▶ _TASK MATERIAL_:
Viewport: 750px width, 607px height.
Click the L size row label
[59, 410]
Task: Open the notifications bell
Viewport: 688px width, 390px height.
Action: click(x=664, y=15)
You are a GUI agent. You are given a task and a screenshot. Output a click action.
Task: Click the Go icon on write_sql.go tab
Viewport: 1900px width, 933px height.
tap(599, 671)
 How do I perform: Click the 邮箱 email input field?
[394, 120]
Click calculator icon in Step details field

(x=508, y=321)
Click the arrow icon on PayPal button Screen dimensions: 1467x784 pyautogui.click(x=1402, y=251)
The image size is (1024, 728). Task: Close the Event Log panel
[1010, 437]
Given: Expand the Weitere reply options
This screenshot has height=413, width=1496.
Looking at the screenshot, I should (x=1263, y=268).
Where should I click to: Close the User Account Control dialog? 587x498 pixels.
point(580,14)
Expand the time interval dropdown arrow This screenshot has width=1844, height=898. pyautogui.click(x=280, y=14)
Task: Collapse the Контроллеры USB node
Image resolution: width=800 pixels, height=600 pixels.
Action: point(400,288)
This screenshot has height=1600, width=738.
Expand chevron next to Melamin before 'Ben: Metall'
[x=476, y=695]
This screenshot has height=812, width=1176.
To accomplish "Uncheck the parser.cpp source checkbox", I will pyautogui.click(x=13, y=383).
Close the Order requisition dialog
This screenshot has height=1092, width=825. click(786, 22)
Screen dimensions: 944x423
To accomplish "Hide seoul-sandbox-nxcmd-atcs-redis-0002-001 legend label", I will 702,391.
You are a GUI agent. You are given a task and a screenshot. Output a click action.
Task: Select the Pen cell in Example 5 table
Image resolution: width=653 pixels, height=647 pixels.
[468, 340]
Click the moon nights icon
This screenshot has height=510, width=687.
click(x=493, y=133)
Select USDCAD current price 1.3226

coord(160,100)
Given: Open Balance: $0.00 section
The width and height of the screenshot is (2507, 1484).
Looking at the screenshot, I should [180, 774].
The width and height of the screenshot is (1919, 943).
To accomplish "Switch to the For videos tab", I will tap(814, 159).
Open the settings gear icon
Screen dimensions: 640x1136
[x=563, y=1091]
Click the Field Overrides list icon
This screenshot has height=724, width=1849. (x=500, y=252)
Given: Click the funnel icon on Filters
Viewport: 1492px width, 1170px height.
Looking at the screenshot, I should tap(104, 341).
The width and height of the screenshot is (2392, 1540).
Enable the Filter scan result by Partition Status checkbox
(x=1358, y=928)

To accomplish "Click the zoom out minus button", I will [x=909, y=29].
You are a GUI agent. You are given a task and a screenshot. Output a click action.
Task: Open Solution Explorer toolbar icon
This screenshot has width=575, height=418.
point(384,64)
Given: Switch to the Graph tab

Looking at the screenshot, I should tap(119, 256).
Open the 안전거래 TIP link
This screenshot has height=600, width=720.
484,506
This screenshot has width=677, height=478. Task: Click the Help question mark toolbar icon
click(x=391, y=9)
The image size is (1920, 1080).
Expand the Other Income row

▶ _CHALLENGE_: Copy out every line of the material above, keeping each one word for word.

▶ _RESULT FOR THIS EXERCISE_:
Viewport: 750px width, 607px height.
Click the L size row label
[59, 410]
Task: Open the notifications bell
Viewport: 688px width, 390px height.
Action: click(x=664, y=15)
You are a GUI agent. You are given a task and a screenshot. Output a click action.
Task: Click the Go icon on write_sql.go tab
Viewport: 1900px width, 933px height.
tap(599, 671)
 How do I perform: Click the 邮箱 email input field?
[394, 120]
Click calculator icon in Step details field

(x=508, y=321)
Click the arrow icon on PayPal button Screen dimensions: 1467x784 pyautogui.click(x=1402, y=251)
The image size is (1024, 728). Task: Close the Event Log panel
[1010, 437]
Given: Expand the Weitere reply options
This screenshot has height=413, width=1496.
Looking at the screenshot, I should (x=1263, y=268).
Where should I click to: Close the User Account Control dialog? 587x498 pixels.
point(580,14)
Expand the time interval dropdown arrow This screenshot has width=1844, height=898. pyautogui.click(x=280, y=14)
Task: Collapse the Контроллеры USB node
Image resolution: width=800 pixels, height=600 pixels.
Action: point(400,288)
This screenshot has height=1600, width=738.
Expand chevron next to Melamin before 'Ben: Metall'
[x=476, y=695]
This screenshot has height=812, width=1176.
To accomplish "Uncheck the parser.cpp source checkbox", I will pyautogui.click(x=13, y=383).
Close the Order requisition dialog
This screenshot has height=1092, width=825. click(786, 22)
Screen dimensions: 944x423
To accomplish "Hide seoul-sandbox-nxcmd-atcs-redis-0002-001 legend label", I will 702,391.
You are a GUI agent. You are given a task and a screenshot. Output a click action.
Task: Select the Pen cell in Example 5 table
Image resolution: width=653 pixels, height=647 pixels.
[468, 340]
Click the moon nights icon
This screenshot has height=510, width=687.
click(x=493, y=133)
Select USDCAD current price 1.3226

coord(160,100)
Given: Open Balance: $0.00 section
The width and height of the screenshot is (2507, 1484).
Looking at the screenshot, I should [180, 774].
The width and height of the screenshot is (1919, 943).
To accomplish "Switch to the For videos tab", I will tap(814, 159).
Open the settings gear icon
Screen dimensions: 640x1136
[x=563, y=1091]
Click the Field Overrides list icon
This screenshot has height=724, width=1849. (x=500, y=252)
Given: Click the funnel icon on Filters
Viewport: 1492px width, 1170px height.
Looking at the screenshot, I should tap(104, 341).
The width and height of the screenshot is (2392, 1540).
Enable the Filter scan result by Partition Status checkbox
(x=1358, y=928)

To accomplish "Click the zoom out minus button", I will [x=909, y=29].
You are a GUI agent. You are given a task and a screenshot. Output a click action.
Task: Open Solution Explorer toolbar icon
This screenshot has width=575, height=418.
point(384,64)
Given: Switch to the Graph tab

Looking at the screenshot, I should tap(119, 256).
Open the 안전거래 TIP link
This screenshot has height=600, width=720.
484,506
This screenshot has width=677, height=478. Task: Click the Help question mark toolbar icon
click(x=391, y=9)
The image size is (1920, 1080).
Expand the Other Income row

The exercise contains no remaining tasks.